Dataset excerpts:
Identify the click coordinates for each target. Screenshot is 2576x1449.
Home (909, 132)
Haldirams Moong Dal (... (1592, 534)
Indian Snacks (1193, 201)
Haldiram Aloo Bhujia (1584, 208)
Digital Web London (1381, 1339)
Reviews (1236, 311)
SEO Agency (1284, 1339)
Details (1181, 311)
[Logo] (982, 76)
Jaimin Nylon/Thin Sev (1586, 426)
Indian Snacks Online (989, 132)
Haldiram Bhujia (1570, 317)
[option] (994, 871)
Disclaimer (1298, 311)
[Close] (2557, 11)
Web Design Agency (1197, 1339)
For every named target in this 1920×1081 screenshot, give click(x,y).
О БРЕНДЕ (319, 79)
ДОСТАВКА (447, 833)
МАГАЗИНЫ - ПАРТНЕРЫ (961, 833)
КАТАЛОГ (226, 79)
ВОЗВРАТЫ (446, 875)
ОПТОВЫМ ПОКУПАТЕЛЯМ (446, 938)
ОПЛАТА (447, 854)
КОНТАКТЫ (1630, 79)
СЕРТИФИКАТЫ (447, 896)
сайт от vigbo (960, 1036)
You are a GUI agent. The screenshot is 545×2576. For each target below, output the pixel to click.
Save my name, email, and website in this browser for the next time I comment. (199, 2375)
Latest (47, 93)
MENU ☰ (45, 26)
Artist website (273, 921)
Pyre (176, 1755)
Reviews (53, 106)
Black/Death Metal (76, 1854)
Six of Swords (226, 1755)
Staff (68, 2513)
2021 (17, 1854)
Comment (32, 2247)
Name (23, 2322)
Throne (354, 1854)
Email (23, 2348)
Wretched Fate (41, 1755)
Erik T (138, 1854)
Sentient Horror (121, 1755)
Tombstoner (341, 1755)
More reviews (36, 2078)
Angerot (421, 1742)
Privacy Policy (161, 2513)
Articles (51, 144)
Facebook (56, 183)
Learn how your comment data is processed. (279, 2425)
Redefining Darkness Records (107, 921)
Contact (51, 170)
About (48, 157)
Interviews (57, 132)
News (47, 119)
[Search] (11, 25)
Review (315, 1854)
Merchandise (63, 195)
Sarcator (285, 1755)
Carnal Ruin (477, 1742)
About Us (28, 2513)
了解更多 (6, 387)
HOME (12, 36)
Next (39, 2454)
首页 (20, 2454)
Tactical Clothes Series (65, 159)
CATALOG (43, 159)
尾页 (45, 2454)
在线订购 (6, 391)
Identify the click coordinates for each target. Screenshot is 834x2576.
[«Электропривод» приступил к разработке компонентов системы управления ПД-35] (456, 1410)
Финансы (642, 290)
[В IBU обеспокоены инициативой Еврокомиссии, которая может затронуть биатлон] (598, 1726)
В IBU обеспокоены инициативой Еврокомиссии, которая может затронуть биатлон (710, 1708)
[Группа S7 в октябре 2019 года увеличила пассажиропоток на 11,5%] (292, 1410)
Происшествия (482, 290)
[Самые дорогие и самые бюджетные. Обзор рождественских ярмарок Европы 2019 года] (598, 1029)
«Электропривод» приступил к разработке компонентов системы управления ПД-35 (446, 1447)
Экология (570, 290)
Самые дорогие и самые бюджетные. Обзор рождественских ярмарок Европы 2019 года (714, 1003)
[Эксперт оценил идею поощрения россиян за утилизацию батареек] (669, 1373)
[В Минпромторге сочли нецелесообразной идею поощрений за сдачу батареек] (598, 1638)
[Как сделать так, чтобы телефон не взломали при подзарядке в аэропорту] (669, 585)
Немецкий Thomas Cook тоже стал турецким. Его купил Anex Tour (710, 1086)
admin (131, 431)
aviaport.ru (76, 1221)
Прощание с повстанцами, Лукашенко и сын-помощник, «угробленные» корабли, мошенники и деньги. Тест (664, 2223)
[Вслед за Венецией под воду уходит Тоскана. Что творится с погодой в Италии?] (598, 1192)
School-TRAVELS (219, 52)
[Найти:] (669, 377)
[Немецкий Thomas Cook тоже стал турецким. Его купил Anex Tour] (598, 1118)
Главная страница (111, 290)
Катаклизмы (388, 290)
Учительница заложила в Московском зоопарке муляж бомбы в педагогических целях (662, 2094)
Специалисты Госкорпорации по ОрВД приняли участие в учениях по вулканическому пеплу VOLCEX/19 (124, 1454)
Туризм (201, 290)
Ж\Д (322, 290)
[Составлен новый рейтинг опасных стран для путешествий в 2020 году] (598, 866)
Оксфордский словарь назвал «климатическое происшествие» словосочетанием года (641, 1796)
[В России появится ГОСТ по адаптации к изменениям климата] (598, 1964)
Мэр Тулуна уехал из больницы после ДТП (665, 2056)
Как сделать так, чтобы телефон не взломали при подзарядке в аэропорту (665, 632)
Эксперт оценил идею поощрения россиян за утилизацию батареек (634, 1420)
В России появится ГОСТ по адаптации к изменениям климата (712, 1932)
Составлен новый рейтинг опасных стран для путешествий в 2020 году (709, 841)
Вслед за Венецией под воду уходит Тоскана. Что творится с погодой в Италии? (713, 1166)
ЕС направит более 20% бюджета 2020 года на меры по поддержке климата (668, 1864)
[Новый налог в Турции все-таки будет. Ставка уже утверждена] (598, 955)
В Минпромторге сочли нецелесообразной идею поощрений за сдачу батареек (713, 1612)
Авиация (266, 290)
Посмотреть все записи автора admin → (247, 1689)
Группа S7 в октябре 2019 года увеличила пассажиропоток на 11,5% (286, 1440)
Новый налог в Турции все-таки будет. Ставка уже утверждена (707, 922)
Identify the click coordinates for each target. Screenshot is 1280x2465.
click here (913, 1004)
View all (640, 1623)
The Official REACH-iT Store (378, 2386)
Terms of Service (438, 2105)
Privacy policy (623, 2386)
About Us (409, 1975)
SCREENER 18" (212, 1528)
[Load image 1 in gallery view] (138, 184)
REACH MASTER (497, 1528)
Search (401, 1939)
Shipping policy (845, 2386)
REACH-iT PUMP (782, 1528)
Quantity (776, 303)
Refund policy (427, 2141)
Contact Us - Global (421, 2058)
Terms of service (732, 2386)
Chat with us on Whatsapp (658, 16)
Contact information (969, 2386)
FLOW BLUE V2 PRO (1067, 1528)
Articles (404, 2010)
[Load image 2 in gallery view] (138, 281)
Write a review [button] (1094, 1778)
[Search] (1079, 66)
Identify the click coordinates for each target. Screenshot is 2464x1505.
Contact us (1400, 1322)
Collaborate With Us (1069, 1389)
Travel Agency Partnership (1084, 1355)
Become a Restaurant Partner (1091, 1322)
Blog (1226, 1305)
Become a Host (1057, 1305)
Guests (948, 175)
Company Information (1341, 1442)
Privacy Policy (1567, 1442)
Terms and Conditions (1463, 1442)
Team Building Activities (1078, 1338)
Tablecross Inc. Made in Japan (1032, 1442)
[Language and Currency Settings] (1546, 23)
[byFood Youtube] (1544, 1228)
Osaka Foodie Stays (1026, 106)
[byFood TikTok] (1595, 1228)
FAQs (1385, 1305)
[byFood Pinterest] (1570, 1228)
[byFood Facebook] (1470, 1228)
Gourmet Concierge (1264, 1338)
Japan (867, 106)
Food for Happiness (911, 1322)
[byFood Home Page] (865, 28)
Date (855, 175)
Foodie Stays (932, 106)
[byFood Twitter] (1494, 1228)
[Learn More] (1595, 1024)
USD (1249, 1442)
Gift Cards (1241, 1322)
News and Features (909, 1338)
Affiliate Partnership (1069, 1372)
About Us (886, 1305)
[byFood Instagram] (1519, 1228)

• **Work to complete**
In the records, locate each line holding the string "click" and copy it.

• **Solution to this task**
Identify the click coordinates for each target. Screenshot is 2576x1449.
For every named target in this 1920×1081 screenshot, give click(x,y).
You are a GUI agent. The screenshot is 545×2576. For each target below, output the pixel to click.
Identify the click coordinates for each target. Screenshot is 834x2576.
Identify the click coordinates for each target. Screenshot is 1280x2465.
click here (913, 1004)
Identify the click coordinates for each target. Screenshot is 2464x1505.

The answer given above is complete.